▶ [Data shown]:

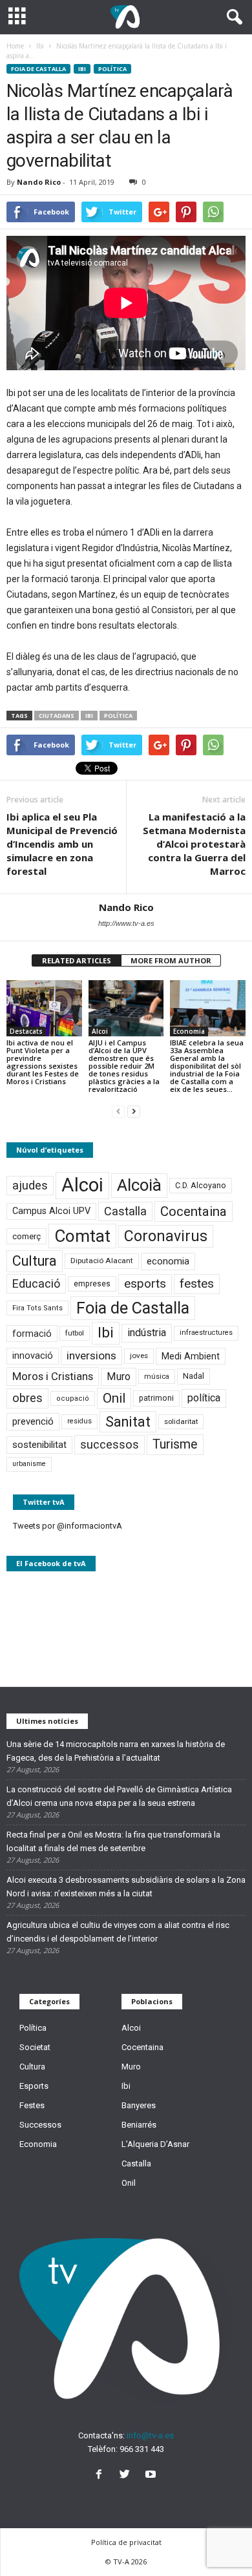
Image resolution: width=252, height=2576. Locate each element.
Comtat (82, 1236)
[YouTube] (152, 2475)
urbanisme (29, 1464)
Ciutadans (56, 715)
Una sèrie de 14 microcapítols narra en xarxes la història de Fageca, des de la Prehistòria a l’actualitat (115, 1751)
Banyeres (138, 2105)
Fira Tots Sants (37, 1308)
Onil (114, 1398)
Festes (32, 2105)
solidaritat (181, 1421)
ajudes (30, 1185)
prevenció (33, 1421)
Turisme (175, 1444)
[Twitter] (127, 2475)
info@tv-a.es (150, 2435)
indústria (146, 1332)
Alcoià (139, 1185)
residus (79, 1421)
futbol (74, 1332)
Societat (34, 2047)
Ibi (82, 69)
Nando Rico (39, 182)
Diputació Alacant (101, 1260)
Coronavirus (165, 1236)
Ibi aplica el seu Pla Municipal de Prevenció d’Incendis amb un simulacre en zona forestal (62, 843)
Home (15, 45)
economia (168, 1261)
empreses (92, 1283)
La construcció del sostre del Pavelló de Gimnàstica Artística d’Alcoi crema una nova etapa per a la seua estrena (119, 1796)
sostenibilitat (39, 1444)
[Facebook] (101, 2475)
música (156, 1376)
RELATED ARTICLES (76, 960)
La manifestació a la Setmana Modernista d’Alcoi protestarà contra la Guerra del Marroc (194, 843)
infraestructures (206, 1332)
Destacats (26, 1031)
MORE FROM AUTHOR (171, 960)
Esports (33, 2086)
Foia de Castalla (38, 69)
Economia (189, 1031)
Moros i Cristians (52, 1376)
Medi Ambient (191, 1356)
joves (139, 1355)
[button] (232, 17)
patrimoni (156, 1398)
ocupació (72, 1398)
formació (32, 1333)
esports (145, 1284)
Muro (119, 1376)
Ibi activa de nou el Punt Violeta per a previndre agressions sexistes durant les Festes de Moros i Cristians (42, 1062)
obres (27, 1398)
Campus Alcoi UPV (51, 1211)
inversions (91, 1355)
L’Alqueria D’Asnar (155, 2144)
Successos (40, 2125)
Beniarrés (138, 2125)
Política (112, 69)
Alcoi (100, 1031)
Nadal (193, 1376)
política (118, 715)
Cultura (34, 1261)
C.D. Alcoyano (200, 1185)
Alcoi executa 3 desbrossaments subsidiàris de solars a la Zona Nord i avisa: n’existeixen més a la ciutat (126, 1886)
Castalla (125, 1211)
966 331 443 (142, 2449)
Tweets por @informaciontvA (67, 1526)
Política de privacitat (126, 2542)
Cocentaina (193, 1211)
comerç (26, 1236)
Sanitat (128, 1422)
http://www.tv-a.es (126, 923)
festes (197, 1284)
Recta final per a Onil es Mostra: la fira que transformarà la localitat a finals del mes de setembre (113, 1841)
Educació (36, 1283)
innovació (32, 1355)
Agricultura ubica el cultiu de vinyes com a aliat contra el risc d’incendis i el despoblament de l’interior (117, 1931)
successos (109, 1444)
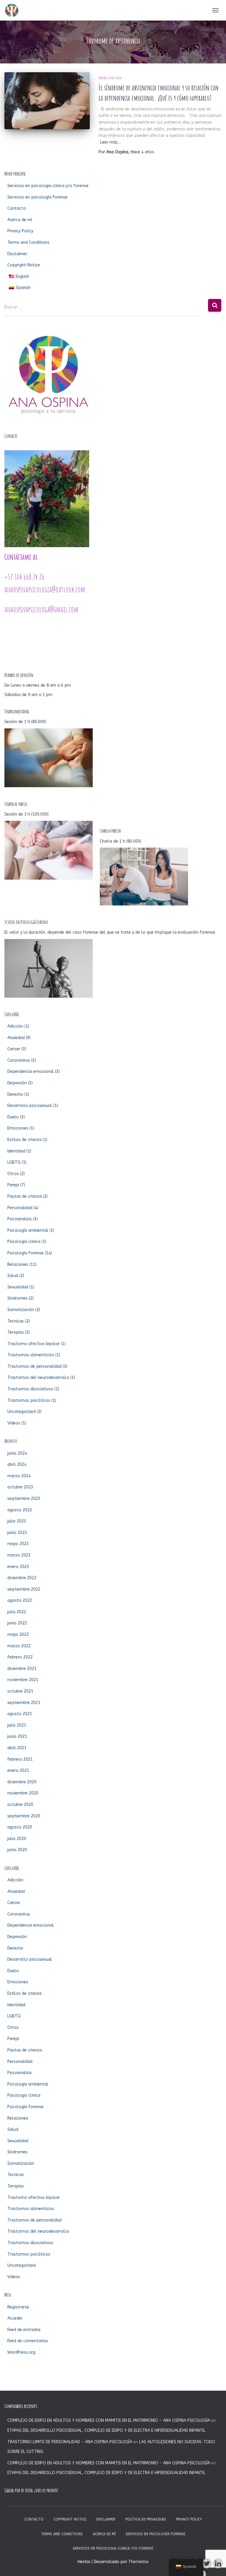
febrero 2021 (20, 1759)
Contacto (16, 208)
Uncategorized (21, 1411)
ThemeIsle (138, 2561)
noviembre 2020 (22, 1793)
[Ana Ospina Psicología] (14, 10)
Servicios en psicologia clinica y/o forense (48, 185)
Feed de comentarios (27, 2340)
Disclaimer (17, 253)
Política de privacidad (145, 2519)
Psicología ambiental (27, 1230)
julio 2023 (16, 1521)
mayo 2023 (18, 1543)
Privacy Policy (20, 230)
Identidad (16, 1151)
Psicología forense (25, 1253)
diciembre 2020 (21, 1781)
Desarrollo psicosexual (29, 1105)
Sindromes (17, 1298)
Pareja (13, 1184)
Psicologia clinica (23, 1241)
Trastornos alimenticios (30, 1354)
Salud (12, 1275)
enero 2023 (18, 1566)
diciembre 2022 (21, 1577)
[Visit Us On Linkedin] (217, 2563)
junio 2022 (17, 1623)
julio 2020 (16, 1838)
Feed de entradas (24, 2329)
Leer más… (110, 142)
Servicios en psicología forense (37, 197)
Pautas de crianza (24, 1196)
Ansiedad (16, 1037)
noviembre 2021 (22, 1679)
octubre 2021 (20, 1691)
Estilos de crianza (24, 1139)
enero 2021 (18, 1770)
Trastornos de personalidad (34, 1366)
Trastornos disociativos (30, 1389)
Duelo (13, 1117)
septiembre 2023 (23, 1498)
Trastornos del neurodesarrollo (38, 1377)
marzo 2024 (19, 1475)
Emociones (17, 1128)
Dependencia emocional (110, 78)
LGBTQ (14, 1162)
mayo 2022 (18, 1634)
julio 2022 (16, 1611)
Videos (13, 1423)
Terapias (15, 1332)
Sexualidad (17, 1287)
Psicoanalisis (19, 1218)
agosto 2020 (19, 1827)
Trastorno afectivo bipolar (33, 1343)
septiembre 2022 (23, 1589)
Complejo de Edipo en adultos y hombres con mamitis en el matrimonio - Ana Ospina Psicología (108, 2420)
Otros (13, 1173)
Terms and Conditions (28, 242)
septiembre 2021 (23, 1702)
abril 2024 (16, 1464)
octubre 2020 (20, 1804)
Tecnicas (15, 1321)
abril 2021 (16, 1747)
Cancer (13, 1048)
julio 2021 (16, 1725)
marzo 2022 (19, 1646)
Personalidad (19, 1207)
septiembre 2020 (23, 1816)
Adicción (15, 1026)
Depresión (17, 1083)
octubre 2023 (20, 1487)
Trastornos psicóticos (28, 1400)
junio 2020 (17, 1849)
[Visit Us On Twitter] (206, 2563)
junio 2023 (17, 1532)
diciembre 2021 (21, 1668)
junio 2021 (17, 1736)
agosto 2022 (19, 1600)
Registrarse (18, 2307)
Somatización (20, 1309)
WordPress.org (21, 2352)
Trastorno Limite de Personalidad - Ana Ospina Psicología (69, 2441)
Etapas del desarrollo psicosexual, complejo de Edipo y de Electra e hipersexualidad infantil (106, 2430)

▶ [Description of the task]:
In the records above, find every line containing the word "Onil" and show it.

▶ [Solution below]:
Onil (114, 1398)
Recta final per a Onil es Mostra: la fira que transformarà la localitat a finals del mes de setembre (113, 1841)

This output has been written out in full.